* TASK GOAL
Do these three statements agree with the text about Ella Zarky? For each, answer yes or no and quote the exact words of the text that decide it. 1. Ella Zarky taught English at Venice High School. 2. Ella Zarky's first husband was a highly accomplished attorney. 3. Ella Zarky raised more than $145,000 for the National MS Society.

* EXTRACT PROVIDED
On the back of the Paris painting someone had signed it as K Carr. O’Neill told CTN that if someone tried to sign the front with acrylic, since the painting was oil, it would have just flaked off.
Zarky, who spent seven days a week doing volunteer work and participated in Multiple-Sclerosis Bike-a-thons, until she was 88, most likely bought it from someone who claimed to be the artist.
O’Neill is hoping that maybe one of Zarky’s neighbors knows where she purchased this painting, which might lead to the other 10 pieces of art that are still missing.
Obituary- Ella Zarky
Born in Manitowoc, Ella Zarky had a happy life; one of summer vacations swimming across nearby Pigeon Lake, piano lessons, volunteering during the war at Anshe Poale Zedek synagogue, and during college at the University of Wisconsin writing for the Octopus, the campus humor magazine.
Moving to southern California for a fresh start, Ella filled the ensuing decades as a teacher, fundraiser, volunteer and friend. For many years, she taught English at Venice High School, and later ESL to immigrants trying to make their way in America. Assisting people in need was something she had first learned from her father, who had himself arrived in Two Rivers, Wisconsin, as a child refugee fleeing Czarist Russia. She also absorbed the example of her mother, whom she joined at the synagogue to help assemble care packages for Jews trapped in the Soviet Union.
Single until her mid-30s a remarkable independence for her era Ella was eventually married and widowed twice. Her first husband was Irv Chernuchin, with whom she worked at his belt company. Her second was Hilbert Zarky, a highly accomplished attorney who during the Roosevelt years had argued cases before the U.S. Supreme Court.
After retiring, Ella devoted herself to volunteer work, usually seven days a week. She collected food from local bakeries which she distributed to homeless people, along with surplus government blankets, thousands of socks, second-hand clothing, toiletries, books and whatever other necessities she could find, finagle or wrangle. Despite the dangerous reputation of LA’s homeless encampments, Ella showed no fear in carrying out her humanitarian work she was on a mission, and she went where she was needed most.
Ella also was a longtime fundraiser for Jewish causes, as well as for research into Multiple Sclerosis, a disease that afflicted her niece and nephew, Jill and Mike Sigman. Relentless in pursuit of pledges for her annual participation in MS bike-a-thons, Ella eventually raised more than $145,000 for the National MS Society, before finally completing her last race at age 88.
In 2021, in recognition of her public service, Ella was honored at the MS Society of Southern California’s “Dinner of Champions,” where she was presented with its prestigious Impact Award. Similarly, the Del Rey Yacht Club long a locus of her social life established the Ella Zarky Distinguished Community Service Award, and the Mariners Outreach Foundation created the Ella Zarky Venice High School Scholarship. Despite such public recognition, Ella remained humble to the last, but never soft. Told once that the homeless people to whom she gave canned food might lack can openers, she snapped: “They’ll find one!”
On July 6, in declining health but just a day after her weekly yoga class, Ella passed away in her sleep. A month shy of her 99th birthday, she died just as she had lived on her own terms.
Ella Zarky is survived by her brother Leon Sigman of Manitowoc, her nephew Mike Sigman and his wife Kelly of La Crosse, her nephew Howard Sigman and his wife Ellen of Paramus, NJ their daughter Jenna, as well as many cousins. Contributions in Ella’s memory may be directed to the National Multiple Sclerosis Society.


Ella was a neighbor for many years. Kind, compassionate, engaged. She helped make the Palisades special. We miss her.

* MATERIAL PROVIDED
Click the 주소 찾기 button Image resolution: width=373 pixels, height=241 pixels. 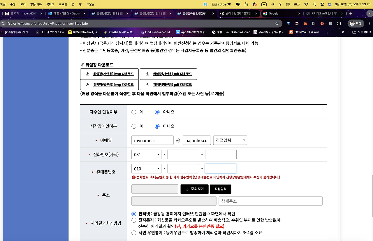point(194,189)
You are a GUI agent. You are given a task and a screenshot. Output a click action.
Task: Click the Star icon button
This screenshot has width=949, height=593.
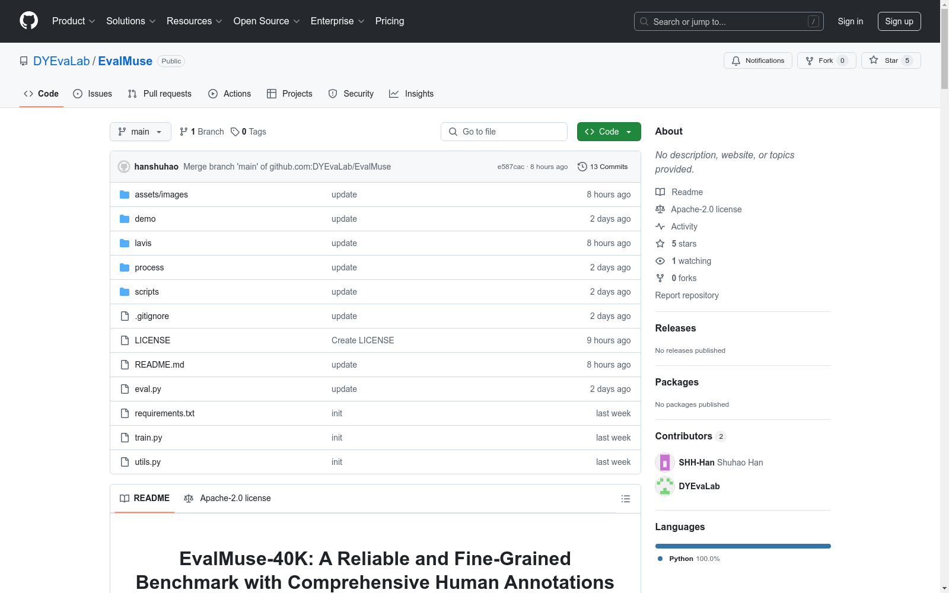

* EXERCISE RESULT
1. Yes: "For many years, she taught English at Venice High School"
2. No: "Her first husband was Irv Chernuchin, with whom she worked at his belt company."
3. Yes: "Ella eventually raised more than $145,000 for the National MS Society"